WHAT YOU HAVE TO DO: Each line holding the word "Copy" must appear in the answer, copied from the entries.

SUPPLIED DATA:
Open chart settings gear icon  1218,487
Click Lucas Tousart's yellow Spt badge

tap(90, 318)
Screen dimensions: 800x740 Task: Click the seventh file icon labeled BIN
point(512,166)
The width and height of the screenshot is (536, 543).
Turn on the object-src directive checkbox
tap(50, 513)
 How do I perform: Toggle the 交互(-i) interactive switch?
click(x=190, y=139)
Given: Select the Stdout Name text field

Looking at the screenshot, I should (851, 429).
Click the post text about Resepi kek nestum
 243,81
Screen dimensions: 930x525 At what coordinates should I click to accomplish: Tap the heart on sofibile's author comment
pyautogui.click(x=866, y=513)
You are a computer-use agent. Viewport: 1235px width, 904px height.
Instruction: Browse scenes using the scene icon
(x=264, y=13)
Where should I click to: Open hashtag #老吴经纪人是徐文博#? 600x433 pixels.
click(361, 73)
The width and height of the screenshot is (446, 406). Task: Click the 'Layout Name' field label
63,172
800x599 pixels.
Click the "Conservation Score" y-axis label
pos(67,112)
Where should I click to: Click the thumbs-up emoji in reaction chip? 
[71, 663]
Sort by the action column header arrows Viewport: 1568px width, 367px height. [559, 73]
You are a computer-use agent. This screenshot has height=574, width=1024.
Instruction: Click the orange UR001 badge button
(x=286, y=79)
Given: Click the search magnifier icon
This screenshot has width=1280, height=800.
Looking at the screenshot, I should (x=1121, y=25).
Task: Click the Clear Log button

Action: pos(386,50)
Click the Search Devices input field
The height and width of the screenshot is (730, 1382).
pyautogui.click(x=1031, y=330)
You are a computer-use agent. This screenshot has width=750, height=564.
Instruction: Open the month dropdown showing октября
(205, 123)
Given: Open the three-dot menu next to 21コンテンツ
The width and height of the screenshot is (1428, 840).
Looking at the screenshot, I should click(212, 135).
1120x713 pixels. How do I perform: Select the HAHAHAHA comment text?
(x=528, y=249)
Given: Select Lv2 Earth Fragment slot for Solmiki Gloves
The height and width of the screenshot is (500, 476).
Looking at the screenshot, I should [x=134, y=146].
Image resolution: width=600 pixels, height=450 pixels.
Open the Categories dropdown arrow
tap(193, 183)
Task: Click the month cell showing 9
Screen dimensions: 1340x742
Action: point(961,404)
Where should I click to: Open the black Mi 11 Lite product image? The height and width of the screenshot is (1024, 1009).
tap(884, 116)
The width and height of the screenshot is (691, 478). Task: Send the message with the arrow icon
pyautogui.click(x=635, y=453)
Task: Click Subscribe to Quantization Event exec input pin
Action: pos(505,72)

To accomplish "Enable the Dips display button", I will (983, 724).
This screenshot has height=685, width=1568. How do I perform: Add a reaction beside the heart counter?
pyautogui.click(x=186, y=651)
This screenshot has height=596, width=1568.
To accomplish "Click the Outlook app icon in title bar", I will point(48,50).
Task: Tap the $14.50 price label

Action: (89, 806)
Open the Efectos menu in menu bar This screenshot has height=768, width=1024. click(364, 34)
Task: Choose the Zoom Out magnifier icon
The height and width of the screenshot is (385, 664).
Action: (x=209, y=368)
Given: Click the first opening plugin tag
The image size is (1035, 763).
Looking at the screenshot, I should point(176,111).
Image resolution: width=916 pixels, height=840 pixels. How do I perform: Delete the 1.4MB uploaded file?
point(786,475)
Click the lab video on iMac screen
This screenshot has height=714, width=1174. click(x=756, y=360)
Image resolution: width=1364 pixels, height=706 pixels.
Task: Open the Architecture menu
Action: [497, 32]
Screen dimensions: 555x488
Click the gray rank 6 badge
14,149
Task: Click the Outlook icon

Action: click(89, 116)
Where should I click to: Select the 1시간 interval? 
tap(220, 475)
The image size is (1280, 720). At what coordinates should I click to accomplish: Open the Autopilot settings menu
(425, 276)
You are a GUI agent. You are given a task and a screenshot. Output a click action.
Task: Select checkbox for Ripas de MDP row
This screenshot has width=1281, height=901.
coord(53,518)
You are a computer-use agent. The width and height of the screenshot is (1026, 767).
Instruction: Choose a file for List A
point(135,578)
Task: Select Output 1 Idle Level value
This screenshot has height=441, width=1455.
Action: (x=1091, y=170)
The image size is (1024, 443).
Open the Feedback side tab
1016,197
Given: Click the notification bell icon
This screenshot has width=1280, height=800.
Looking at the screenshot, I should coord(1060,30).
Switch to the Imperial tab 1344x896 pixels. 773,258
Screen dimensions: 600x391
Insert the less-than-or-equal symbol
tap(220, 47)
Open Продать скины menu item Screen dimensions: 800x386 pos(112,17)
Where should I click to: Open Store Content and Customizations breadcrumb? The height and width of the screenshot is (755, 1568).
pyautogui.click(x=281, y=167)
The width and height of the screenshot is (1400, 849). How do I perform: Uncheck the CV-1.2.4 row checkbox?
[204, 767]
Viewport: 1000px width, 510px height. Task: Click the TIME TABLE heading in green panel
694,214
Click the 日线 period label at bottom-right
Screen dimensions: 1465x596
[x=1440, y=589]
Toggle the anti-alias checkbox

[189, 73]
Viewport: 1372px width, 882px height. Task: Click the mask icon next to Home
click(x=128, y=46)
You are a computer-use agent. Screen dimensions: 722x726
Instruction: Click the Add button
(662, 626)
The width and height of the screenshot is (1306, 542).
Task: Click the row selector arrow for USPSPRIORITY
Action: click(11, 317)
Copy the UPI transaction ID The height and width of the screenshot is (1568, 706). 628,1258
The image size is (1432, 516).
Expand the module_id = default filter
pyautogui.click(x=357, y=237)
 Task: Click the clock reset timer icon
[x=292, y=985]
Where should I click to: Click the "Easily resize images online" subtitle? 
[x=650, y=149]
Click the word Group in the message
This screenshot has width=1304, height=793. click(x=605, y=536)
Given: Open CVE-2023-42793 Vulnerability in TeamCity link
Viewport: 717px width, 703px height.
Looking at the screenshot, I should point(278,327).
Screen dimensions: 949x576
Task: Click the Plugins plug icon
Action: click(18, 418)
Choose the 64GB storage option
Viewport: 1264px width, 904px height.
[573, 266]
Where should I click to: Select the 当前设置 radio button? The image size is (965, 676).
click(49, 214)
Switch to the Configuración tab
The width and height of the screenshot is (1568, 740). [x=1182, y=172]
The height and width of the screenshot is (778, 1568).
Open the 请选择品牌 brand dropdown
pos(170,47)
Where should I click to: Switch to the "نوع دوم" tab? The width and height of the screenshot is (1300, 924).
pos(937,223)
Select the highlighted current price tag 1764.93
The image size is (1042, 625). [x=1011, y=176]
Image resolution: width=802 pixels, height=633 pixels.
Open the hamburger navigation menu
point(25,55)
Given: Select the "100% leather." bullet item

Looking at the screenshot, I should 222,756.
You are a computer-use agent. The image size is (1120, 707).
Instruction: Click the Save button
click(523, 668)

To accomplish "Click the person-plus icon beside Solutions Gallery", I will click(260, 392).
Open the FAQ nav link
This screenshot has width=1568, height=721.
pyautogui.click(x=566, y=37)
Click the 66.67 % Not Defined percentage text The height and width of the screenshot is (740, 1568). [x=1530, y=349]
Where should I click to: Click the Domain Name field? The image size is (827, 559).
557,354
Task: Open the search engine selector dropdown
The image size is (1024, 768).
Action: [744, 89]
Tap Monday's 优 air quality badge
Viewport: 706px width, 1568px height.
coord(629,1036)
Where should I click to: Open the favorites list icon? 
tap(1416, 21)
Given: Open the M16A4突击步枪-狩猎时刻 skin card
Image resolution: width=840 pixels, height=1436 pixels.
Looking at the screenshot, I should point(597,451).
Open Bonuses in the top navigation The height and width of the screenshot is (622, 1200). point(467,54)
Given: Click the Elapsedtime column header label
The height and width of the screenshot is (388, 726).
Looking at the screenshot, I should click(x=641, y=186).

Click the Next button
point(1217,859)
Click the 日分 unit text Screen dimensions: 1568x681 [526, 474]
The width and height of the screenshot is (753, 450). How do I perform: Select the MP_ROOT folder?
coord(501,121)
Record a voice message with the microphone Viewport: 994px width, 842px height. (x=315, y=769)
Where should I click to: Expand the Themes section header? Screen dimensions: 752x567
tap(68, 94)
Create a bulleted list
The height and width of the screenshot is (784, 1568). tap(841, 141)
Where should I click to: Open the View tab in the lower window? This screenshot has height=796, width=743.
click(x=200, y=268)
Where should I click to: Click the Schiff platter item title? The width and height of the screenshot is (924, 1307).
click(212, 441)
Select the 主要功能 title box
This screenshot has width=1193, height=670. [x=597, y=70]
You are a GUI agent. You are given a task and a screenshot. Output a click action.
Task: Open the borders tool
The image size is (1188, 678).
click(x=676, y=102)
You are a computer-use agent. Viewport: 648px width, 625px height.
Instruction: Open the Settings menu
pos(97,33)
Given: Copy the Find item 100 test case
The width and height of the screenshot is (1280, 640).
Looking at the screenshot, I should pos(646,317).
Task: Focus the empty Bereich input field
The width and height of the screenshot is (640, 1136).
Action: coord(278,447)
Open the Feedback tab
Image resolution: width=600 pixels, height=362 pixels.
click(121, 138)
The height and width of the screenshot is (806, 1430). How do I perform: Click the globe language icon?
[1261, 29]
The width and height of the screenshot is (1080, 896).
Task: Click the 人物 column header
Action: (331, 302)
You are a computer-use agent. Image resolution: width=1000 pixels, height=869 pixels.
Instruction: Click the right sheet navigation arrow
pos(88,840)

WRITTEN REPLY:
Copy the UPI transaction ID The height and width of the screenshot is (1568, 706). 628,1258
Given: Copy the Find item 100 test case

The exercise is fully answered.